Le battaglie tra nazioni non si combattono solo attraverso l'uso delle bombe. Anche i fumetti possono essere vere e proprie armi.

Almeno questo è il pensiero della dogana Canadese che ultimamente ha iniziato a sequestrare vari fumetti indipendenti made in Usa. Proprio alcuni giorni fa sono stati bloccati dei pacchi contenenti fumetti diretti al Toronto Comics Arts Festival, giudicati osceni. Ma è veramente così? Tra i pezzi sequestrati vi erano le copie della graphic novel Young Lions di Blaise Larmee, quelle di una antologia intitolata Black Eye 1: trasmissions to cause ocular Hypertension. Il materiale era stato trasportato da un autore chiamato Tom Neely, accompagnato dall'editore Dylan Williams. Il dipartimento delle Importazioni del Canada avrà il compito di giudicare l'oggetto del sequestro, con l'obbligo di distruggerlo, una volta confermato il contenuto osceno delle storie.

Difficilmente avranno lunga vita le copie di Black Eye, fumetto pubblicato da Press Rotland e realizzato all'interno di un progetto finanziato con il sito di raccolta fondi Kickstater.

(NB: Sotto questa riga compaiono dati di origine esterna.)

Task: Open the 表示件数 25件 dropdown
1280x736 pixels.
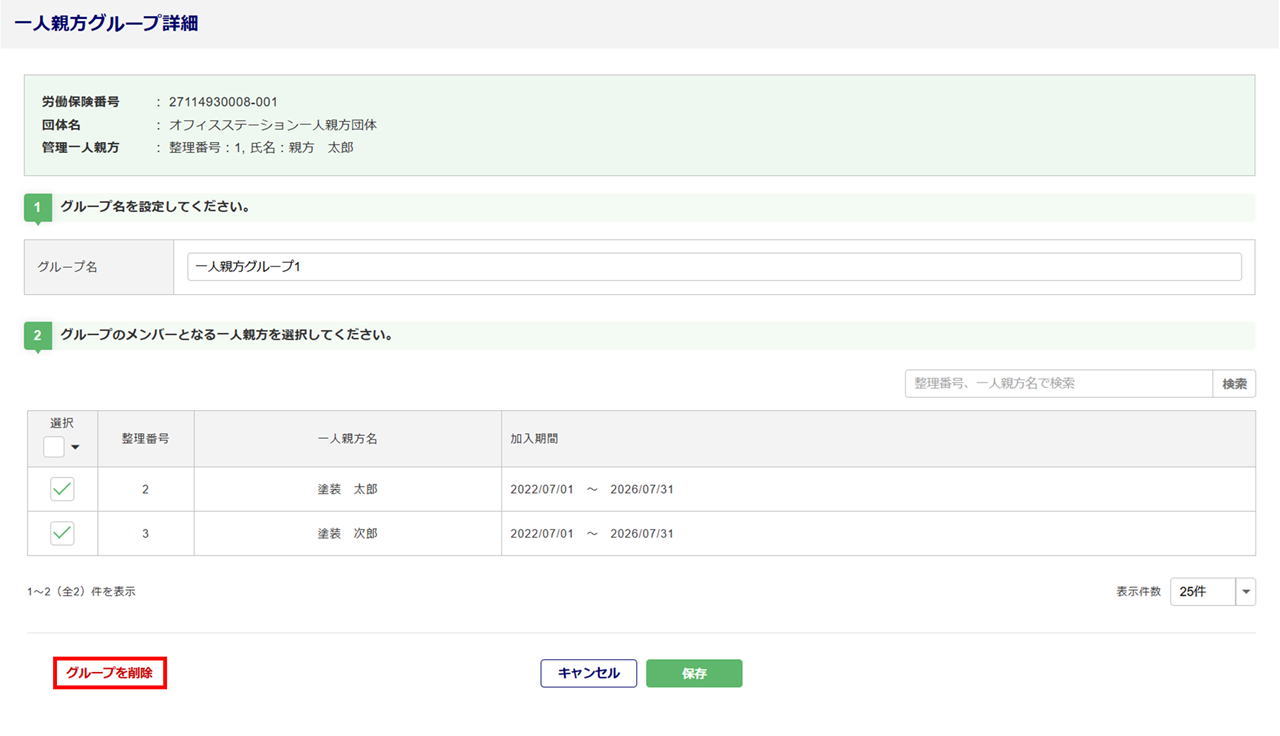Action: pos(1212,591)
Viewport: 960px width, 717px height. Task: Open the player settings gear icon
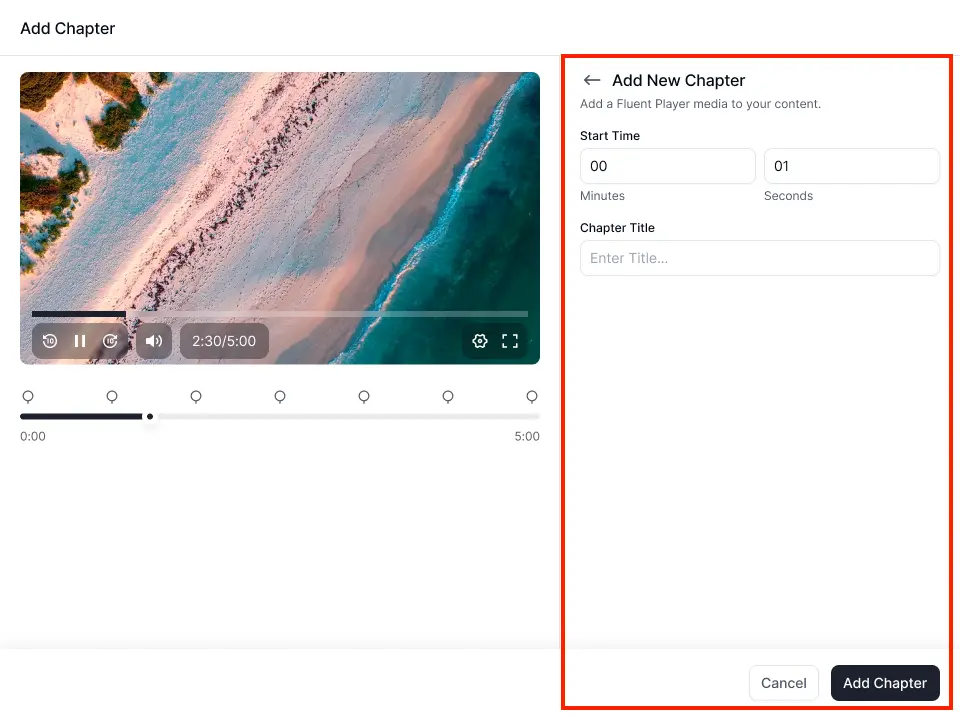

Infatti, il contenuto del graphic novel non è affatto così tranquillo. Si parla di huomur nero ed immagini forti, violente e sessualmente esplicite. Stesso discorso per Young Lions della Sparkplug Comic Books. E' tutto materiale rivolto ad un pubblico maturo, ma non basterà per fermare la severità dei giudicanti. Addirittura, alcuni anni fa, il fumetto Lost Girl di Alan Moore e Melinda Gebbie ebbe problemi simili. La reazione dell'editore della Rotland Press, stupendo un po' tutti, ha dichiarato di essere felice per essersi trovato in mezzo a questa battaglia legale: mai nessuno avrebbe fatto una pubblicità del genere ai suoi fumetti di nicchia!